Any time a meteorologist breaks out the s-word in the South, things get a little crazy.
Snow. Boom. All the bread and milk is gone. For what reason? Who knows.
Anytime snow is mentioned, everything shuts down, and people are prepared for the worst. We will be snowed in for weeks. We will starve. We may even freeze to death. May the odds be ever in your favor.
1. Everything gets cancelled.
When we say everything, we mean everything. Schools have the day off, businesses close, and the roads shut down. Northerners, you just don't understand this one.
2. Stay off of the roads!
No, I'm serious. Don't drive. Southerners don't comprehend how to drive with a little precipitation on the ground (this even applies for rain!). Don't forget about the Atlanta Gridlock in January 2014 from winter weather that lasted for a few days.
3. Stock up on bread and milk.
Who really knows why bread and milk? I don't think anyone knows the real reason behind it, but everyone knows when it snows, you must have your bread and milk to survive.
4. Complain about it on social media.
When there's snow in the forecast, everyone becomes an expert meteorologist on their social media pages. As a part of a basic unspoken rule, you must go online and complain about your opinion of the snow and how you don't want it.

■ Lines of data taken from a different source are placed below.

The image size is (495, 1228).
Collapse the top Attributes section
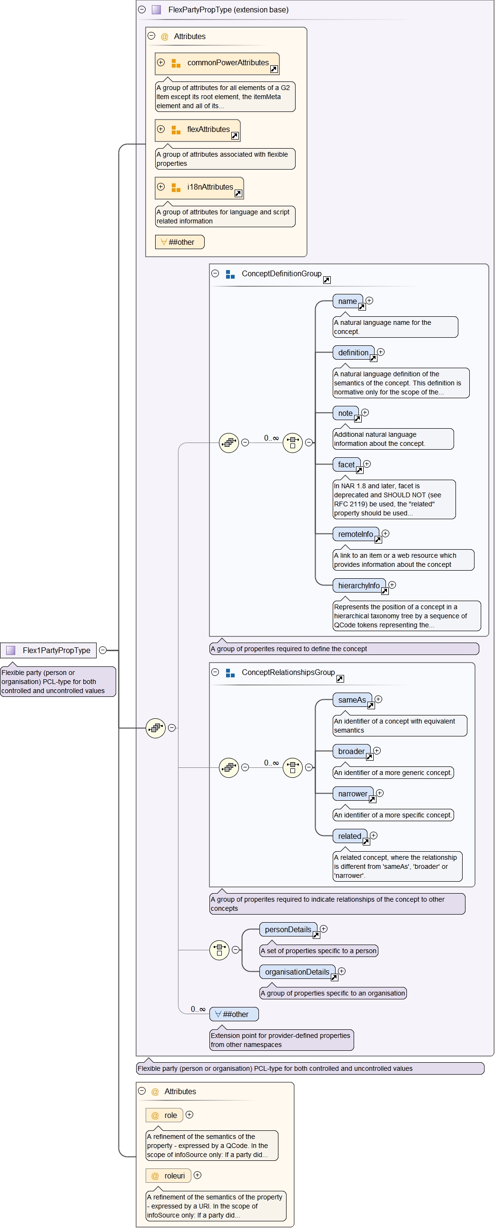(x=152, y=36)
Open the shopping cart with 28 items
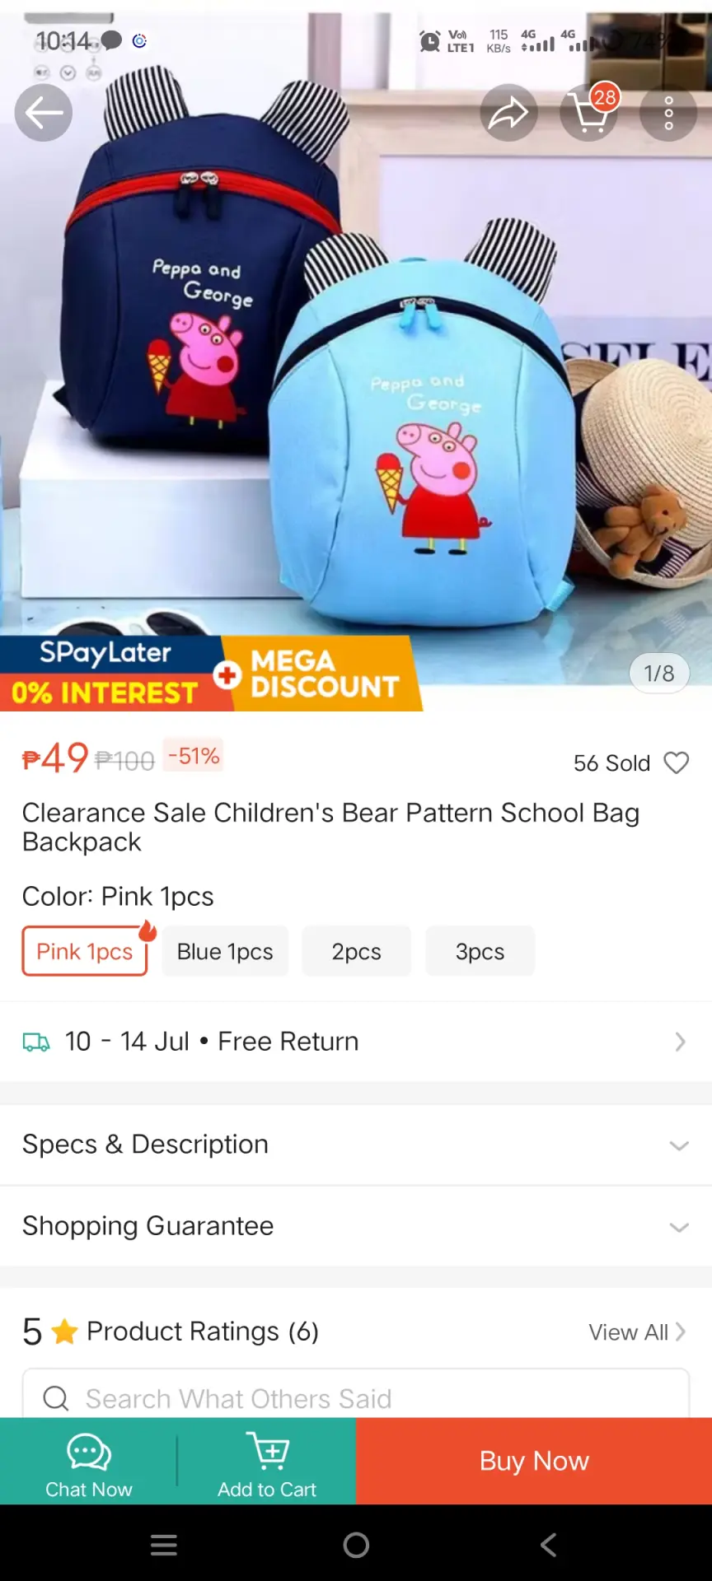 click(x=590, y=112)
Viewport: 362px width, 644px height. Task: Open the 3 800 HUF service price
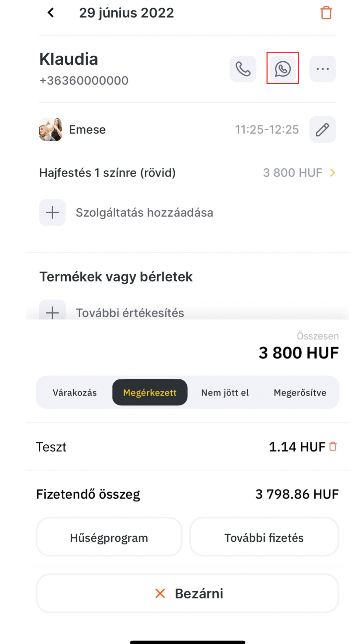coord(292,173)
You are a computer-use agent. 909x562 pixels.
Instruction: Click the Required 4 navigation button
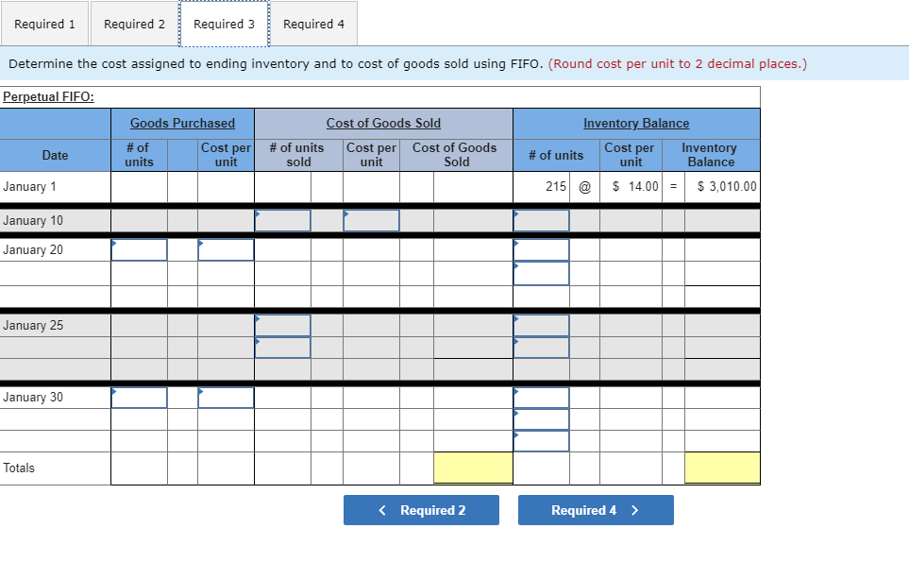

5. Tell everyone you know it's snowing.
If you didn't know, everyone I come in contact with, it's snowing outside!!!
6. Complain about it on social media some more.
In case your social media friends didn't hear the first time, you have to make your opinion clear on the snow situation outside.
7. Point out how cold it is and that you can't wait for summer.
The snow has now been on the ground for a total of one hour, but it is now welcome to leave. I had my temporary fun in it, and I do not want it anymore. Can I return this without a receipt?